* _AUFGABENSTELLUNG_: Geben Sie den Abschnitt des Textauszugs wieder, der mit den Worten „Wer kennt diese“ beginnt und mit „verabschiede mich freundlich.“ endet. Tauschen Sie darin „Telefon“ gegen „Handy“ aus.

19% Differenz bei der Vorhersage einer einzelnen Verkaufschance im B2B-Vertrieb klingt auf den ersten Blick vielleicht nicht viel. Doch bezogen auf die Volumina eines ganzen Unternehmens kann dies schnell einen großen Unterschied für die Vertriebssteuerung, den Forecast und die Liquidität machen. Schauen wir uns einmal an, wie diese 19% zustande kommen und vermieden werden können.
Wer kennt diese Situation aus dem Alltag eines Vertrieblers nicht:
Das Telefon klingelt und ein potenzieller Kunde interessiert sich für unsere Lösung. Ich höre mir geduldig die Aufgabenstellung an, stelle fachkundige Fragen zu den üblichen Problemstellungen und freue mich über ein neues Projekt, das mir hilft, meine Umsatzvorgaben für dieses Jahr doch noch zu erfüllen.
Wie so oft habe ich das Gefühl, dass die Chemie zwischen uns stimmt und ich fange langsam an, unsere „Story“ zu erzählen und die Vorteile unserer Lösung in Nebensätzen einzubauen. Abschließend verspreche ich noch, die gewünschten Unterlagen schnellstmöglich zuzusenden und verabschiede mich freundlich.

* _GEGEBENE ANGABEN_:
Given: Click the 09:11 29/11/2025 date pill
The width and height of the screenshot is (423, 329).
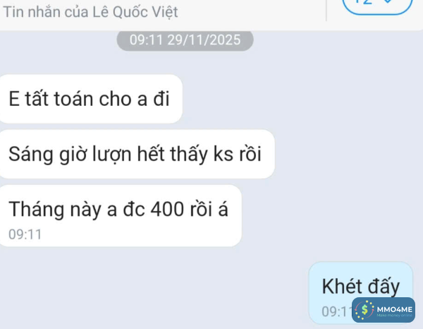Looking at the screenshot, I should [x=185, y=40].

* _LÖSUNG DER AUFGABE_:
Wer kennt diese Situation aus dem Alltag eines Vertrieblers nicht:
Das Handy klingelt und ein potenzieller Kunde interessiert sich für unsere Lösung. Ich höre mir geduldig die Aufgabenstellung an, stelle fachkundige Fragen zu den üblichen Problemstellungen und freue mich über ein neues Projekt, das mir hilft, meine Umsatzvorgaben für dieses Jahr doch noch zu erfüllen.
Wie so oft habe ich das Gefühl, dass die Chemie zwischen uns stimmt und ich fange langsam an, unsere „Story“ zu erzählen und die Vorteile unserer Lösung in Nebensätzen einzubauen. Abschließend verspreche ich noch, die gewünschten Unterlagen schnellstmöglich zuzusenden und verabschiede mich freundlich.